I will be putting my own detailed ideas here on TotalRL.com on Wednesday morning at 10.00am.

I think they are infinitely better than what the RFL is proposing, but I’ll leave others to be the judge of that, or whether we should just do what Sky tells us.

Better news on crowds

I always thought it would take plenty of time for spectators to start drifting into stadiums again to watch live sport after all restrictions were lifted on 19 July.

I was quite concerned, for example, when Wigan only drew 5,555 spectators for their recent home game against Wakefield Trinity.
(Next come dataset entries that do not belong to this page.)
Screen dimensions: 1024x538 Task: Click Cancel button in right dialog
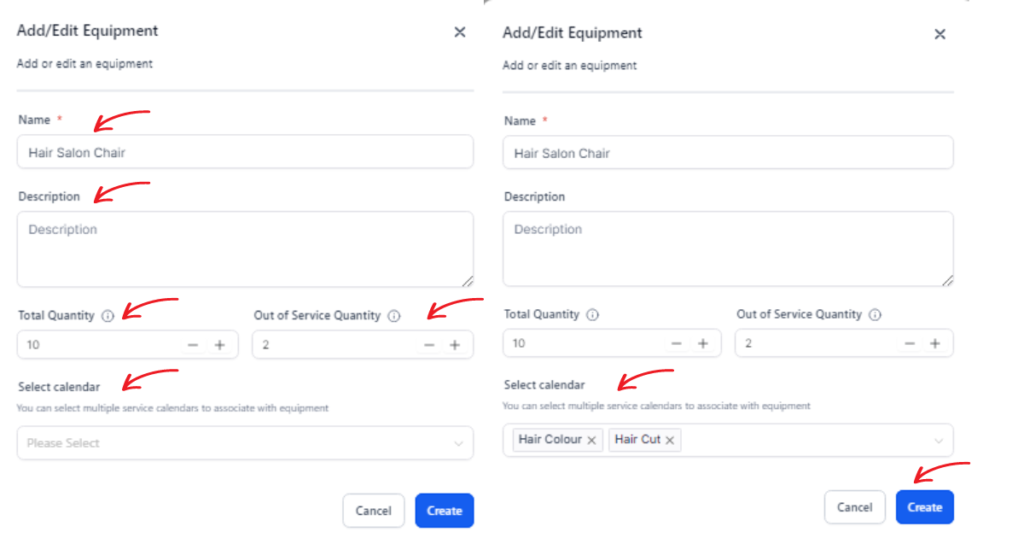point(855,507)
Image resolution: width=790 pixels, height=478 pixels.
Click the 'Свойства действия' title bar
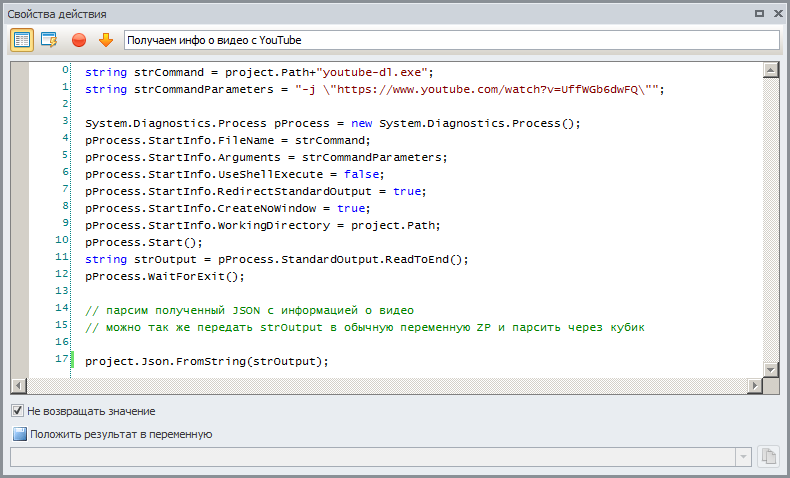[x=300, y=14]
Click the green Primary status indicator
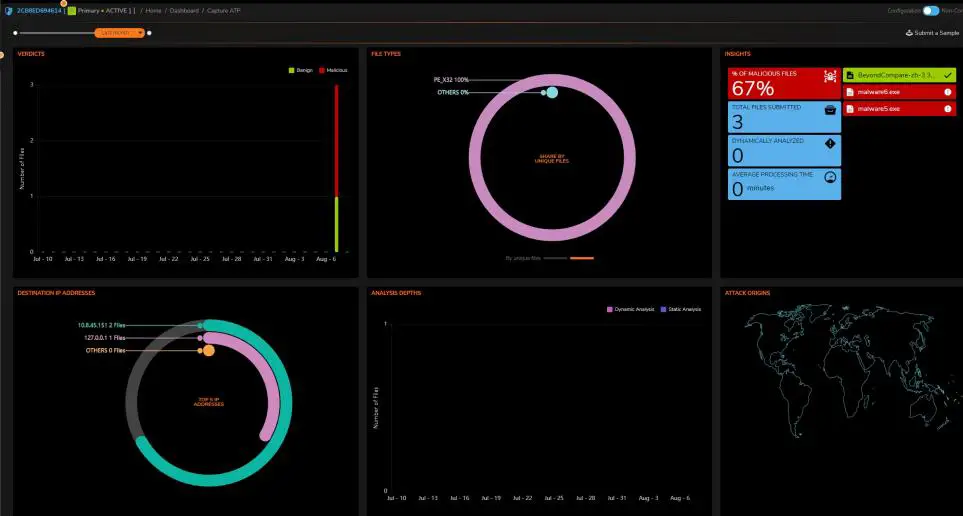This screenshot has height=516, width=963. [x=72, y=11]
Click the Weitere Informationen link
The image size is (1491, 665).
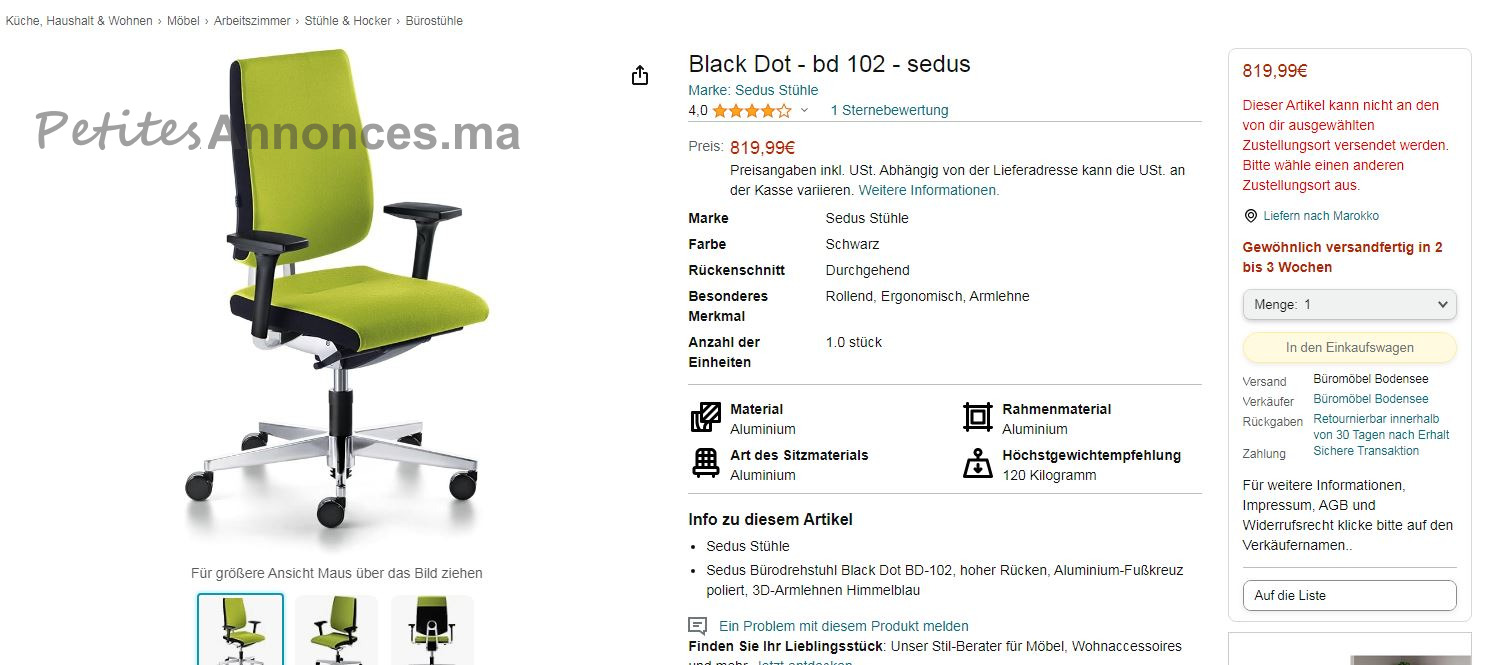point(929,190)
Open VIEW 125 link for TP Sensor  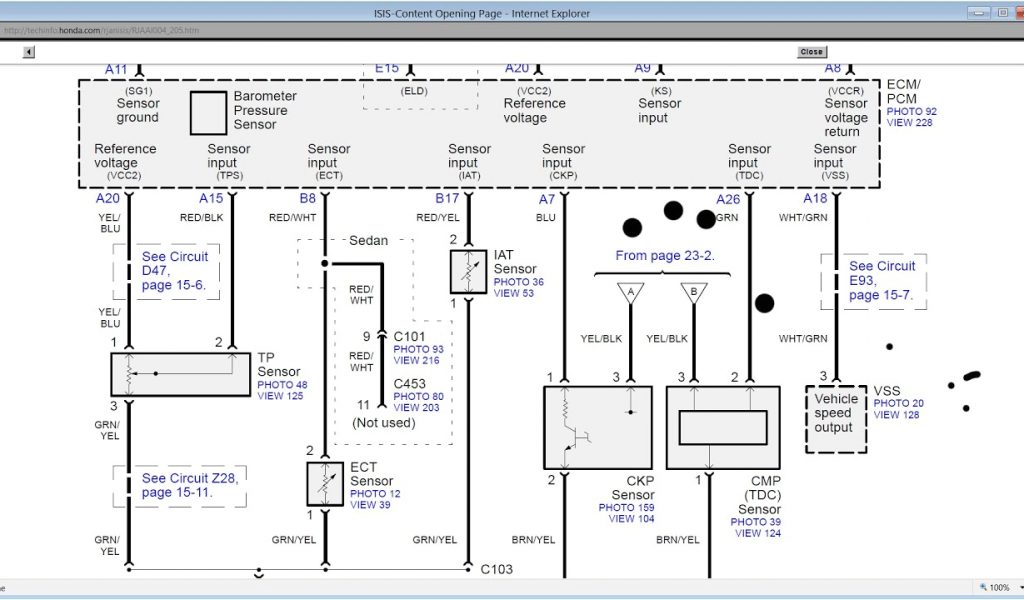(280, 396)
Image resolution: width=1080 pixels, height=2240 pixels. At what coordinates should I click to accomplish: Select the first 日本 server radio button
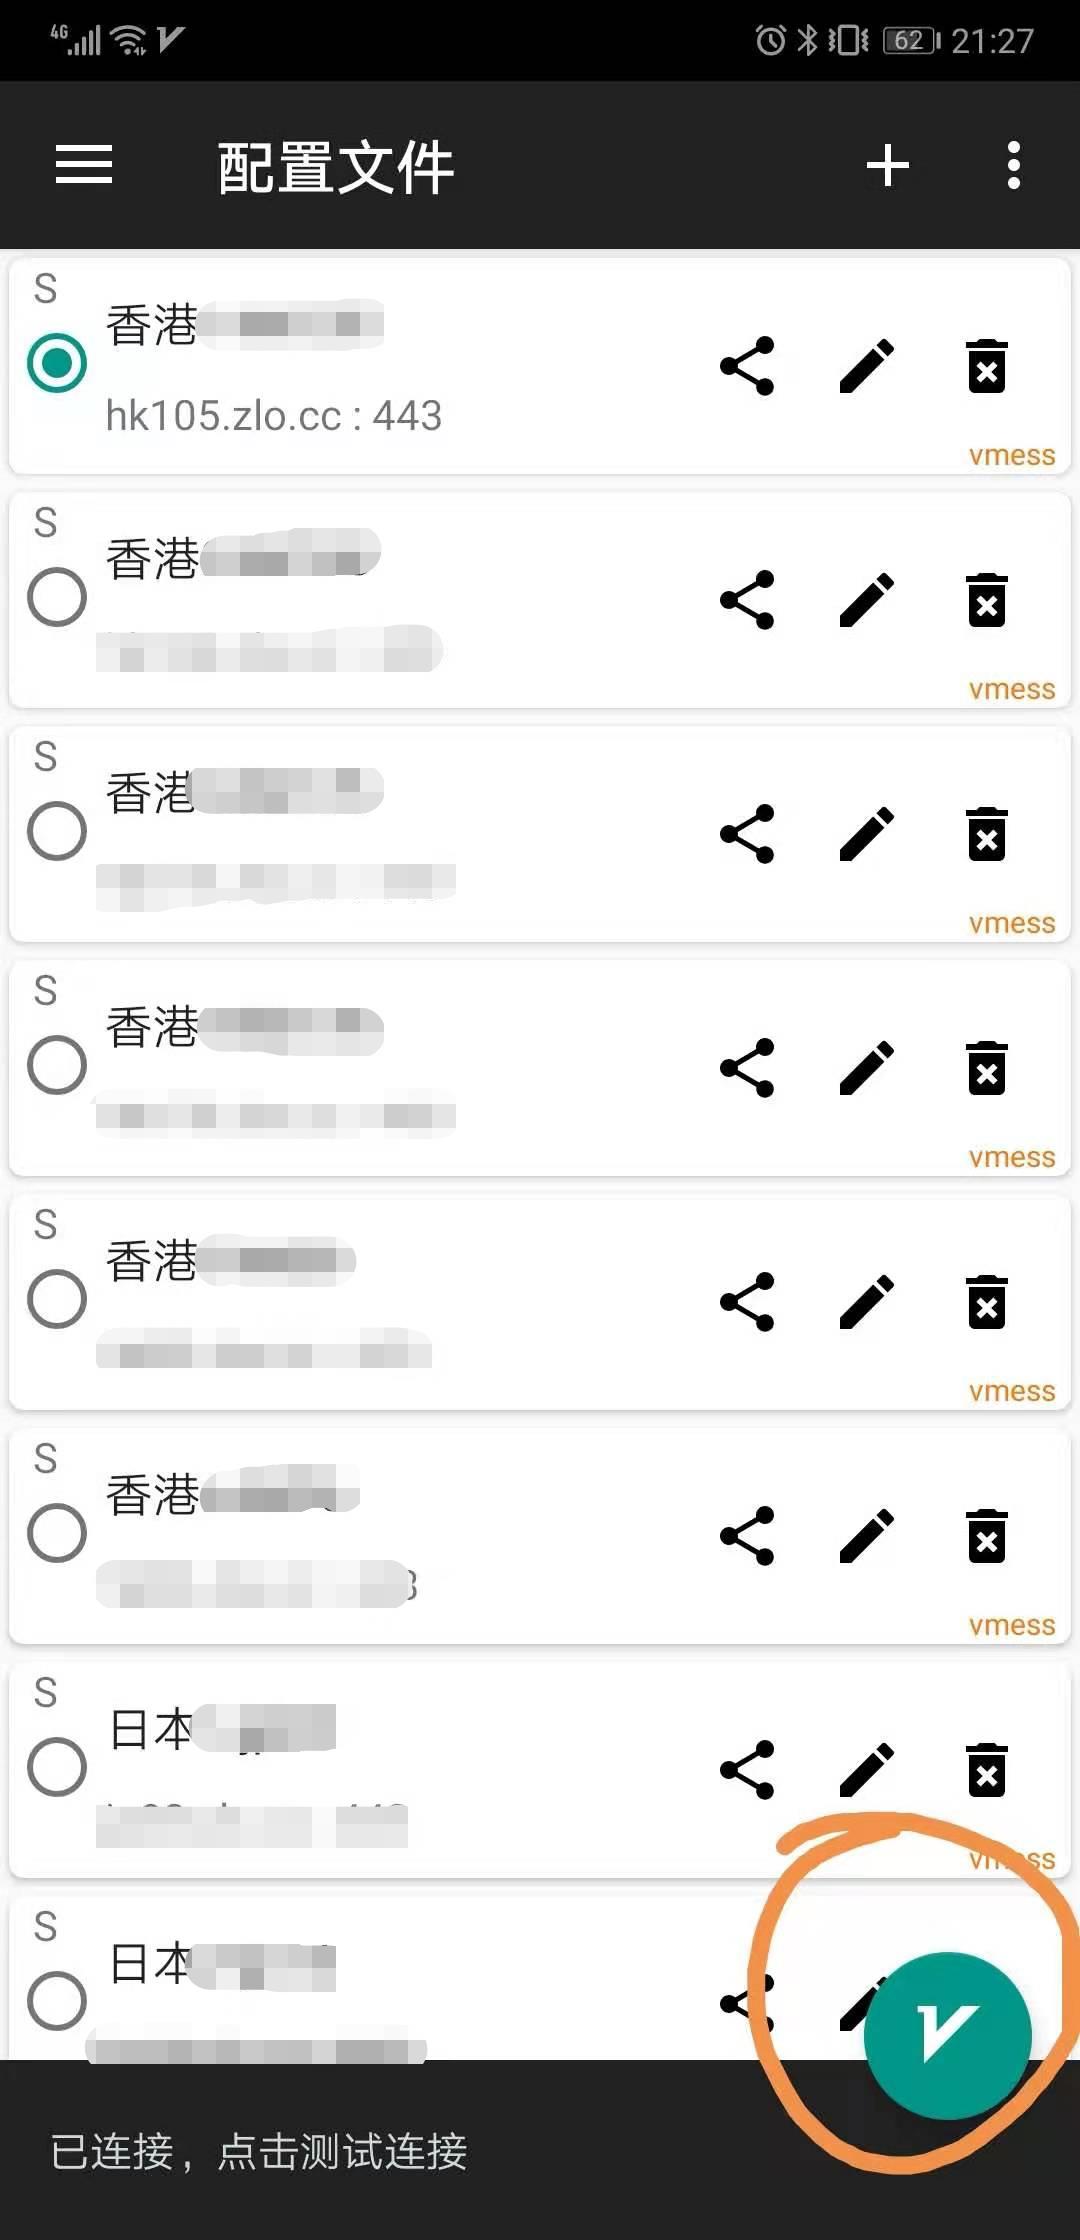tap(57, 1767)
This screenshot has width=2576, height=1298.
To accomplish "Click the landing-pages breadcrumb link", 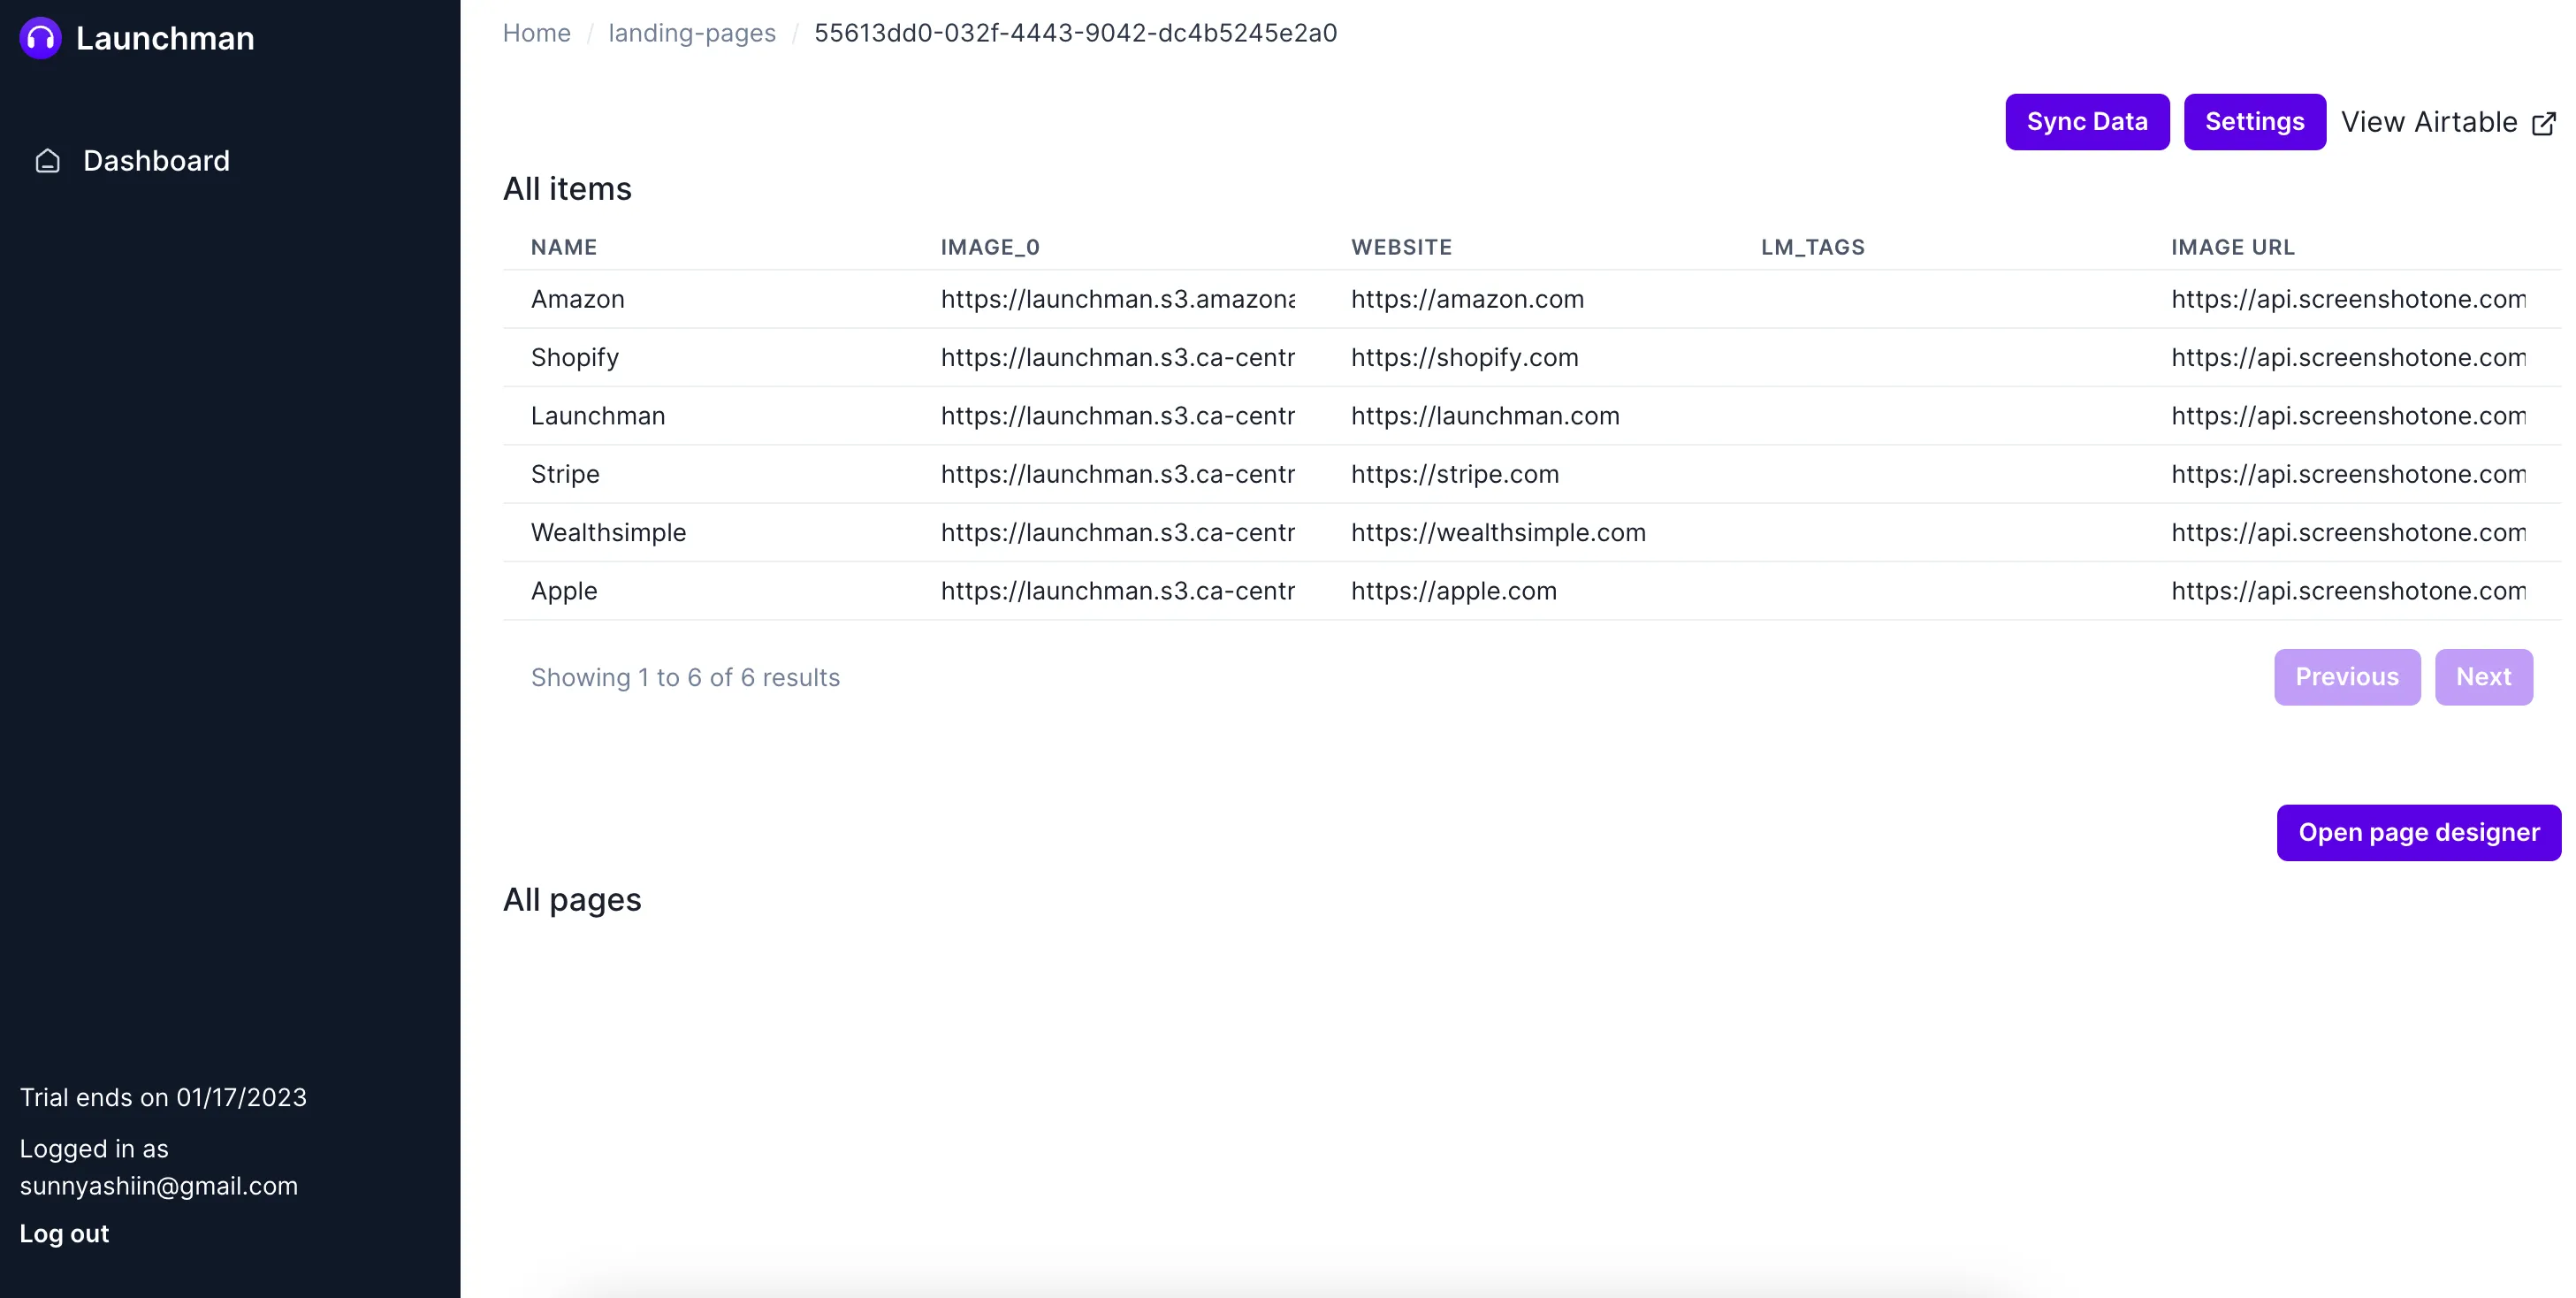I will tap(691, 32).
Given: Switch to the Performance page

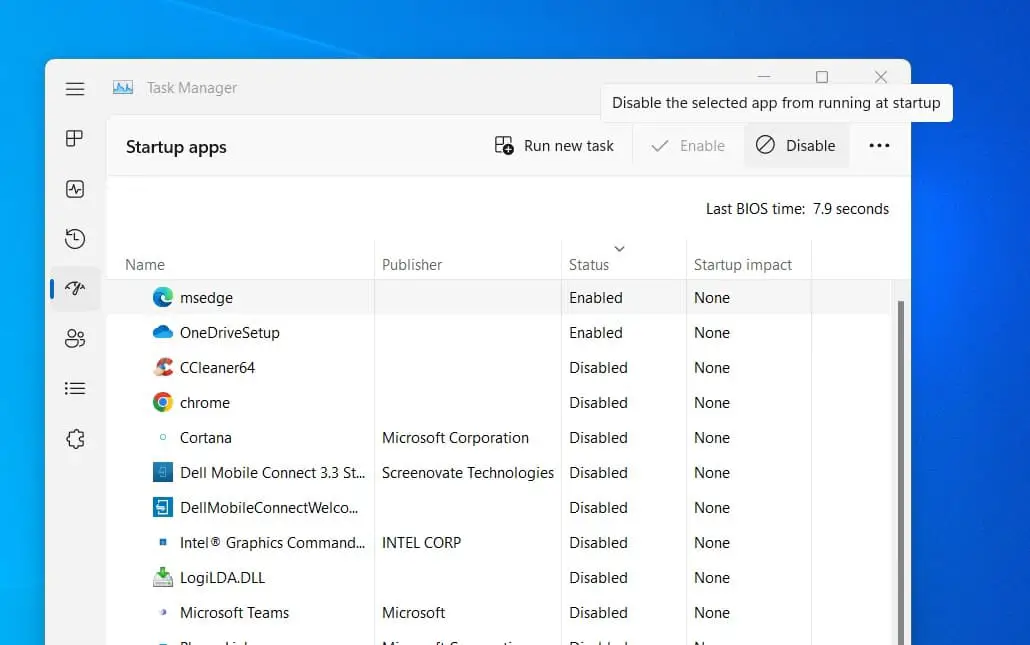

But on Sunday it was encouraging to see them drawing in 9,206 fans for their local derby against Leigh, while Warrington drew 8,014 last week for the visit of Wigan and Hull FC attracted 9,356 fans to see them against Leeds Rhinos.

Those crowds are all slightly below what they would probably have been in pre-pandemic days, but at least they seem to be on an upward curve.

Tonight there are two games in Hull, which seems crazy on the face of it, but it will be interesting to see how many fans turn out for both matches, particularly to see Hull KR against the Catalans for their first home game since restrictions were lifted.

I would be delighted to see normality returning, although unfortunately the Covid protocols will prevent that happening for some time to come.

And I’m still hoping that the World Cup will go ahead.

No one knows what the Covid situation will be like by late October, but we should surely be prepared to play on, given the percentage of the population that has now been double-jabbed.